How do ranchers teach students about ecology and the co-existence of wildlife and livestock? Get invited to speak at a school. Recently a group of Phillips County Farm Bureau members traveled to Great Falls to visit with freshman classes about grazing management.

Phillips County Farm Bureau President Tom DePuydt explained how this educational opportunity arose. “A year ago a story in the Great Falls Tribune and KRTV talked about how teachers of freshman at the high school applied for a grant to help students learn about conservation. A big element was a visit to the American Prairie Reserve near Malta. I wrote a letter to the school and told them if they really wanted to hear about conservation, talk to farmers and ranchers. The returned my inquiry and in May 2016 six teachers visited Phillips County. We had a barbeque and invited our local agricultural groups and county commissioners. What transpired from that meeting was the idea to travel to Great Falls for a visit with the freshman class, followed a few weeks later by a Phillips County ranch tour.”

Two other Phillips County Farm Bureau members who traveled with DePuydt were cattle ranchers Sierra Stoneberg Holt and Lesley Robinson.

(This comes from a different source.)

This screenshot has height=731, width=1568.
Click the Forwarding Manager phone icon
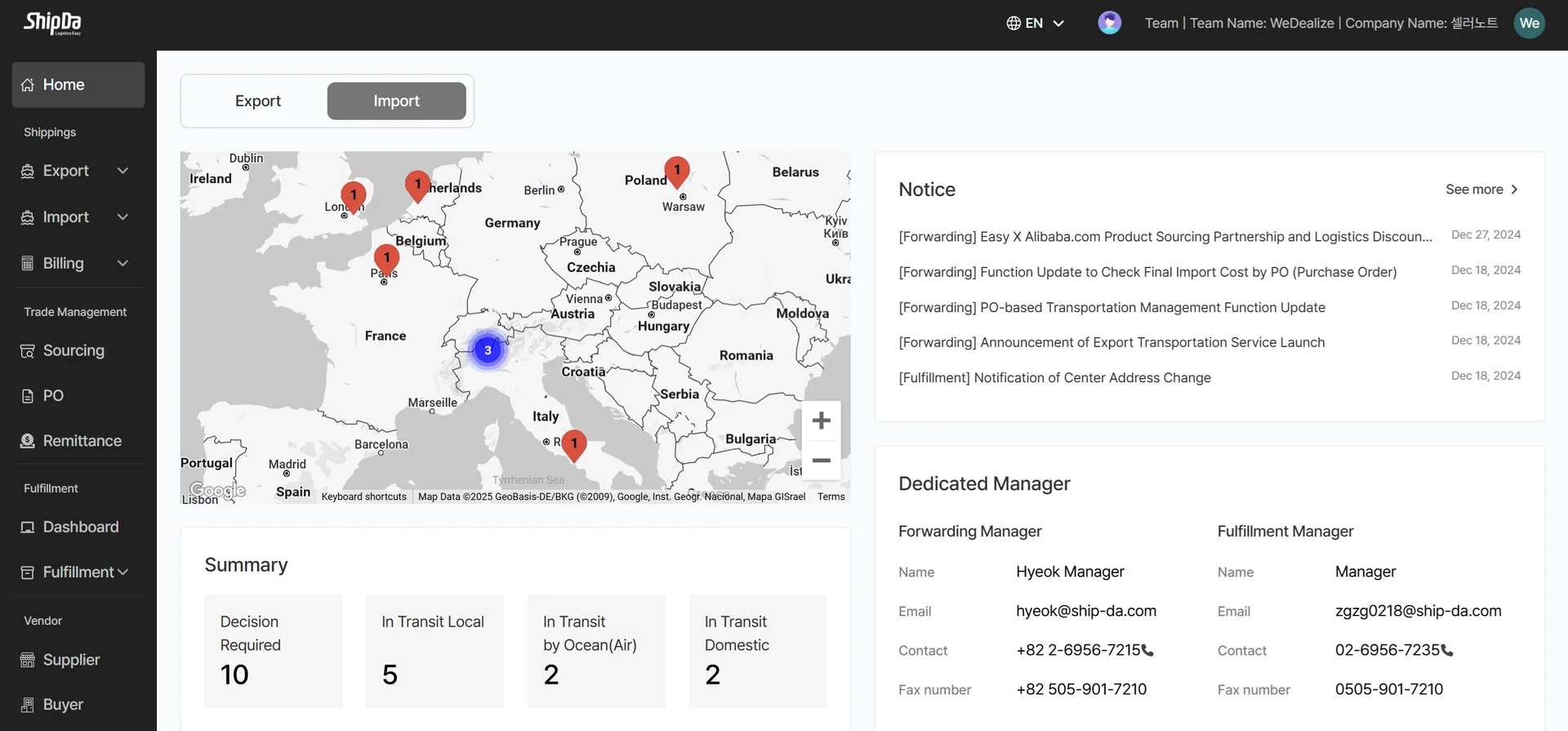click(x=1147, y=651)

“Many of these kids aren’t familiar with agriculture,” DePuydt noted. “One message I focused on was that people in agriculture are producing food because they care for people. We work hard to care for the land and wildlife while providing consumers with safe, healthy food. There is a lot of misinformation about that.”

Rancher Lesley Robinson, from Zortmann, said her message was that ranchers are honored to be able to coexist with wildlife by using good land and livestock management. “I showed them a sage grouse lek on our ranch with the grouse doing their strut, demonstrating wildlife can and do work, exist and thrive with cattle. I felt this talk put a face on ranchers,” said Robinson. “It’s hard to engage with 100 kids at a time, but it went well. One teacher said because of our talk more students are interested in applying for the trip Thursday May 4 which not only includes a visit to the APR, but a half-day ranch tour south of Malta.”

Stoneberg Holt introduced herself as a rancher as well as a scientist. “I gave them background on my PhD in botany. I showed them photos of my ranch and talked to them about the magic of photosynthesis and what it means for their existence. I explained what prairie grasses need from humans to be healthy and sustainable, emphasizing the need for grazing and the need for rest. I discussed how prairie watersheds function and why they seem so mysterious to people from other landscapes. I circled back to tie together vegetation health and watershed health, finally touching on the value of reservoirs in the ecosystem.”

The scientist hopes the students learned something about conservation, biology and ecology. “If they don't remember anything about how photosynthesis works or why creeks are high sometimes and low sometimes or why healthy vegetation makes healthy water. I hope anyone peddling the all-too-common message, ‘Ranchers are dumb, uneducated brutes that don't care about wildlife or the environment and know nothing about them,’ will have a little more trouble getting any traction.”

Students expressed interest. “They were openly curious about the challenges of ranch life, issues like drought, calving and hunting,” Stoneberg Holt said. “I enjoyed talking to them, hearing and answering their questions. I especially enjoyed when the teachers would say, ‘We just covered plant litter/water cycle/inland sea in class and I was so happy you included that in your talk.’ My goal was to give students factual information and teach them solid basics of ecology. It's a slower, more subtle approach, but my hope is it will give them the tools they need to think and evaluate the conflicting messages they'll be faced with, or hear about, in the future."